Hi Alteryx Community!
I am looking at a big data set that has a structure like this:
Row_Person | Person | Row_Company | Company | Row_School | School |
1 | AAA | 1 | A | 1 | X |
1 | AAA | 2 | B | 1 | X |
1 | AAA | 3 | C | 1 | X |
1 | AAA | 4 | D | 1 | X |
1 | AAA | 5 | A | 2 | Z |
1 | AAA | 6 | B | 2 | Z |
1 | AAA | 7 | C | 2 | Z |
1 | AAA | 8 | D | 2 | Z |
2 | BBB | 1 | A | 1 | Y |
2 | BBB | 2 | B | 1 | Y |
2 | BBB | 3 | C | 1 | Y |
This is how I am receiving the data, so I can't change the way it is being structured.
It appears that, for each school record of a person, the company records are being presented multiple times.
For example Person AAA went to two different schools and worked at four different companies. So for each school record, the company records are shown.
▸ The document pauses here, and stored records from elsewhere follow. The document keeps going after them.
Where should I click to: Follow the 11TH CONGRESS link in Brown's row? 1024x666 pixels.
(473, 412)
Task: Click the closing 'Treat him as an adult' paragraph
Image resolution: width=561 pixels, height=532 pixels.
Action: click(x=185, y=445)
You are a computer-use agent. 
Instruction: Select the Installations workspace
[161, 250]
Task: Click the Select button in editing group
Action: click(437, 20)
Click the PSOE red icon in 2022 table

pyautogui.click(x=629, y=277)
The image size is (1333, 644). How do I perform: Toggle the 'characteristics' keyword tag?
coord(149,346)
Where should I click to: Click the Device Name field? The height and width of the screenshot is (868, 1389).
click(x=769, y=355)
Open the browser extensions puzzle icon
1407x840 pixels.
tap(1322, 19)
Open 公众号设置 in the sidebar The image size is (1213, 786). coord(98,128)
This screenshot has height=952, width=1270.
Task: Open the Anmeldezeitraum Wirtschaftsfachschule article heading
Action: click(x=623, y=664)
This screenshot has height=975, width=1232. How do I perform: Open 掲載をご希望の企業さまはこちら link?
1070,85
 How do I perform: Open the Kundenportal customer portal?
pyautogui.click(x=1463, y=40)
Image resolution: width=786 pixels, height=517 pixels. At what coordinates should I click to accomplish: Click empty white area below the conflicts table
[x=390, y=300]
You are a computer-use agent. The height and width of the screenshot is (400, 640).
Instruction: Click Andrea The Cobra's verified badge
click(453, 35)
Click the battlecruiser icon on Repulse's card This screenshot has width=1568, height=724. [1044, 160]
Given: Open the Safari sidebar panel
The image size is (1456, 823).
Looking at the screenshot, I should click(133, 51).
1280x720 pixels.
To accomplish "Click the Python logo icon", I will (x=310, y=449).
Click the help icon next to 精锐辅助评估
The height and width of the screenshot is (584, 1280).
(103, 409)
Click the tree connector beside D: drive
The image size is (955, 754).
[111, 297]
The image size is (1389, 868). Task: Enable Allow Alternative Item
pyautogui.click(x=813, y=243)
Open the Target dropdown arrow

This is how I need this data:
Row_Person | Person | Row_Company | Company | Row_School | School |
1 | AAA | 1 | A | 1 | X |
1 | 2 | B | 2 | Z | |
1 | 3 | C | |||
1 | 4 | D | |||
2 | BBB | 1 | A | 1 | Y |
2 | 2 | B | |||
2 | 3 | C |
I was thinking about finding a method to apply a multi-row formula to the company column, so that I can take away the "duplicates", but since every person might have different amounts of companies, it is not possible to find a common logic that would apply.
Any thoughts and suggestions are very welcome!
Thank you!
Solved! Go to Solution.
I've attached an example -
I transposed the data around the person ID, then summarised it to remove duplicated values.
I then sorted the data and assigned an ascending rank to each column, that way when you cross tab it back you can create the output you desire. I then just did a little bit of cleanup on the data.
I'm not sure it's the most efficient way to do it, but it looks to work.
Regards,
Ben
EDIT* I've just noticed I changed the output order of the columns slightly! But it still does the job.
The attached should work for you. Using the transpose tool and multi-row formula tool will get most of the way there. I then split the data out to fix the duplication on the schools and combined it all back at the end.
If this solves your issue please mark the answer as correct, if not let me know!
Thanks!
Phil
Hi @scollier1993 ,
Here's my approach:
This should work for any set of dynamic values in the Rows_School and School columns for Rows_Person.
Hope it help! 🙂
Thanks,
S.